Researchers from MIT and the Massachusetts General Cancer Center have created a new AI tool capable of predicting the probability of an individual developing lung cancer within a six-year period. The study on the new device, dubbed Sybil in reference to the ancient Greek oracle, was published in the Journal of Clinical Oncology in January.
The software in play was specifically designed to bypass two sticking points in what has become the standard for lung cancer screening guidelines. Firstly, the current methodology directs the majority of its attention to current or past smokers despite an alarming trend of nonsmoker diagnoses being on the rise. Accordingly, researchers made sure to apply Sybil to those without a history of smoking. Secondly, convenience of screenings was a priority for current or former smokers, as the requirements of the suggested low-dose computed tomography (LDCT) chest scans for those over age 50 result in fewer than 10% of those in that group actually following through with their scans.

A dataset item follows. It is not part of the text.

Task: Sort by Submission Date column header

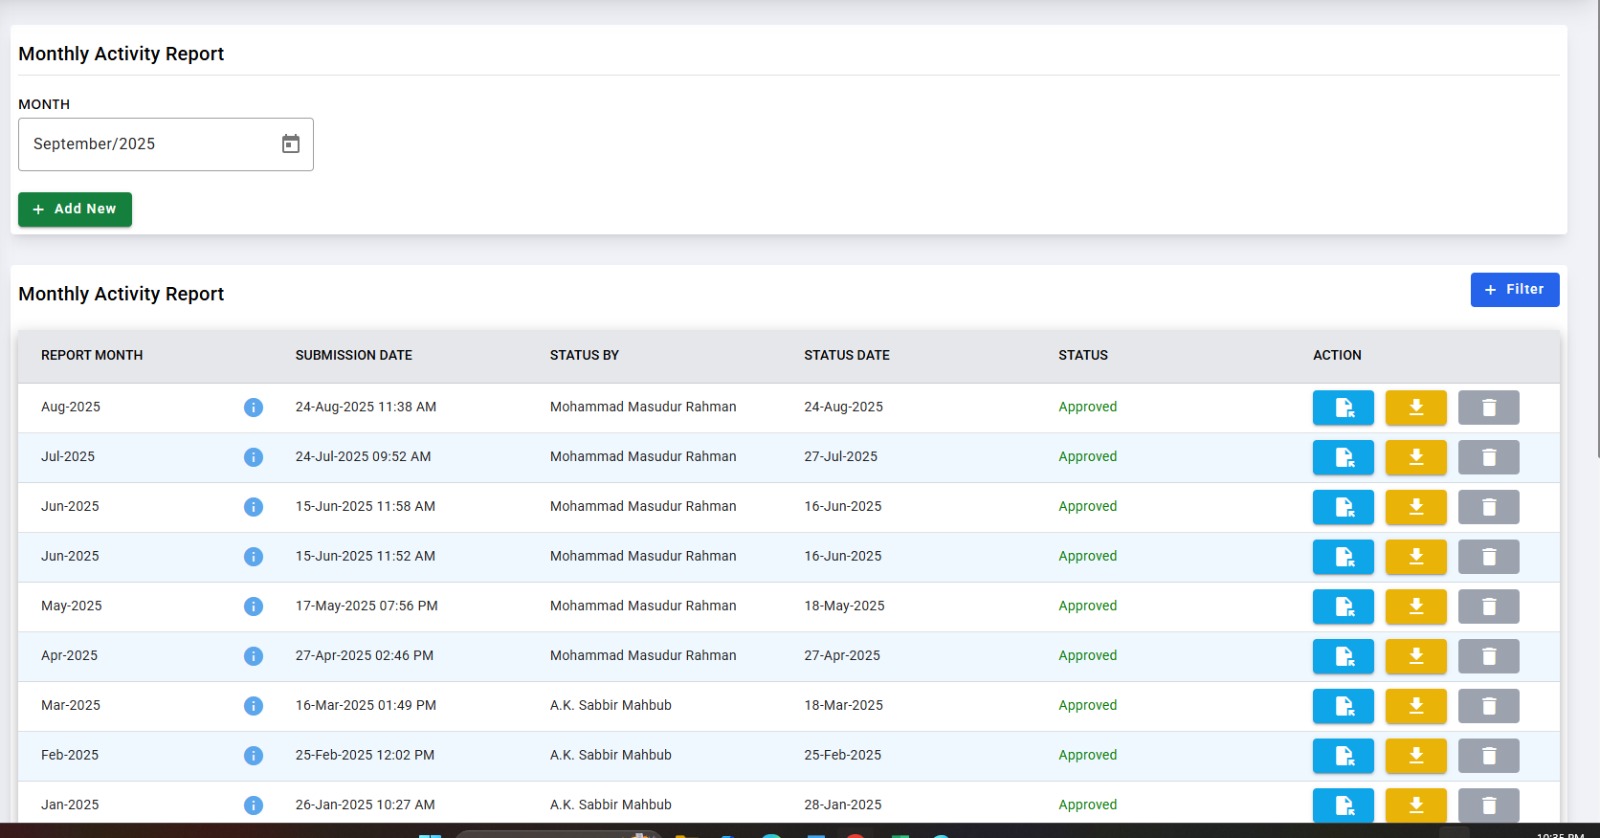Action: [353, 355]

Sybil was trained with a data set comprising more than 8,800 LDCTs from Mass General as well as more than 12,000 scans from the Chang Gung Memorial Hospital in Taiwan. The latter accounts for a wide range of diverse smoking histories, and importantly, brings in data from nonsmokers. The tool was tested with those collective 20,000+ scans in addition to previously unseen scans from 6,000 patients in the National Lung Screening Trial.